I don’t believe it now. It is not true. We must admire the highest but love is an entirely different matter and is quite likely to leave the best and go to the worst. Oh, it is a horribly perplexing subject and I grow dizzy thinking of it. I think, too, love varies very much with different temperaments. What would be true for me might be altogether false with a woman of a different temperament. But my own experience has taught me to understand a great many of the strange and perplexing happenings of life. The rules laid down in novels won’t work out in real existence.

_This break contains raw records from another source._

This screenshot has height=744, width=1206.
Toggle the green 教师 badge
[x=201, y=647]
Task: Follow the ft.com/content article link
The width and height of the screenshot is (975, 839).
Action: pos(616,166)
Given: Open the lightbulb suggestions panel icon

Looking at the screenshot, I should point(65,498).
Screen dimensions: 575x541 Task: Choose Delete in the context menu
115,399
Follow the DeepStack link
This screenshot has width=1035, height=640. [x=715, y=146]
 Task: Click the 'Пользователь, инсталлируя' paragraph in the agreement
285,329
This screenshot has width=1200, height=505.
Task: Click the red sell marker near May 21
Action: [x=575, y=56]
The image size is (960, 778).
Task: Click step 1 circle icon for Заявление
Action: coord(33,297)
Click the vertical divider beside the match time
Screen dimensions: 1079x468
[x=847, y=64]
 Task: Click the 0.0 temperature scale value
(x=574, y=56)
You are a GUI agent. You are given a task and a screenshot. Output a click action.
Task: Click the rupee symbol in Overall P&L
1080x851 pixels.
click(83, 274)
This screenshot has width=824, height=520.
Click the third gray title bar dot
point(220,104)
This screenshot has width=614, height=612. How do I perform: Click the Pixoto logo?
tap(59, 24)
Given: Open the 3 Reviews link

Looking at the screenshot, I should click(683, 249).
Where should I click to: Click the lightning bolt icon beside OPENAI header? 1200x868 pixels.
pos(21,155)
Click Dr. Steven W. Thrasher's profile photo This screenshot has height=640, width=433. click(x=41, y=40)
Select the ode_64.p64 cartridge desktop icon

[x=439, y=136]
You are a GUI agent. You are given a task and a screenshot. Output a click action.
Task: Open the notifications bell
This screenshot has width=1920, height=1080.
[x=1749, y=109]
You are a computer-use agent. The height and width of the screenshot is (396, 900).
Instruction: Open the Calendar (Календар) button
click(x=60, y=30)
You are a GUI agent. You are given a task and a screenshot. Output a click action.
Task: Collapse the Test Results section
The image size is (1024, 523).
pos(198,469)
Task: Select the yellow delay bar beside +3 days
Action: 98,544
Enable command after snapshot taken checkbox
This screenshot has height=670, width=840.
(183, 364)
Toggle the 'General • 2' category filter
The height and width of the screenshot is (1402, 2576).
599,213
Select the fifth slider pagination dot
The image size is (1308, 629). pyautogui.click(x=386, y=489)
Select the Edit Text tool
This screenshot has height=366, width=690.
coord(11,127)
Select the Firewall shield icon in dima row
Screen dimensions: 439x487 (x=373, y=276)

I came across a bit of doggerel the other day that has more truth than poetry in it.
“There’s a lot of things that never go by rule,
There’s an awful lot of knowledge
That you never get at college,
There are heaps of things you never learn at school.”
And that’s about the way of it!
. . .
Now I’ve just got to finish this letter right up, owing to “circumstances over which I have no control.” It isn’t a satisfactory epistle, especially the part about love but I’ll try to discuss that subject more lucidly in future. I’ve been interrupted a score of times since beginning.
Ever yours sincerely,
L.M. Montgomery
Sheila,
It never ceases to amaze me how strangers, not only strangers to us in their character and personality, but completely unknown, down to their profession and even existence can so take hold of our interest. That letter of Montgomery’s had me mesmerized and I had absolutely no knowledge of her nor would have had a grain of interest in her books or memoirs.
I wonder if there’s any such letter writing going on today?
George – A friend and I were talking a while back about how things like biographies will be very different in the future – because a biographer will not have these long letters to rely on to show the person’s inner thoughts. I suppose people still keep journals – but there’s something so wonderful about reading a correspondence. That’s probably going to vanish.
When I first got email – 15 years ago or whenever – the novelty of it was such that I woudl write long long emails to my friends and get long long emails in response. Same as letter-writing only through a computer. That almost NEVER happens now. Emails are blunt and practical only – setting up times to meet, whatever …
Letters like these – between Montgomery and MacMillan – are probably very rare now. Biographies in the future will be different – because people delete their emails, too – it’s not like anyone will be able to rifle through a box in the closet and find a stash of letters.
Hi Sheila, I don’t know if you’ll get this because you posted this entry so long ago (right now I’m gleefully combing through your archives and fattening myself up on your LM Montgomery posts) — but I had to pipe up— biographers today may not have letters/emails to illuminate their subject’s inner thoughts and philosophies, but they will have people’s enormous masses of text messages! Although they are quite different – or are they? There’s that Black Mirror episode where a woman is able to somewhat re-create her dead husband through all his social media data.
Yes, text messages – but you don’t sit down and pour your heart out at length in a text message. You don’t get the sense of narrative, of someone’s VOICE. So I think we’re going to miss that in the future when biographers try to put together books about people in this era.
It’ll be different, that’s for sure!!
Thanks so much for reading and for commenting.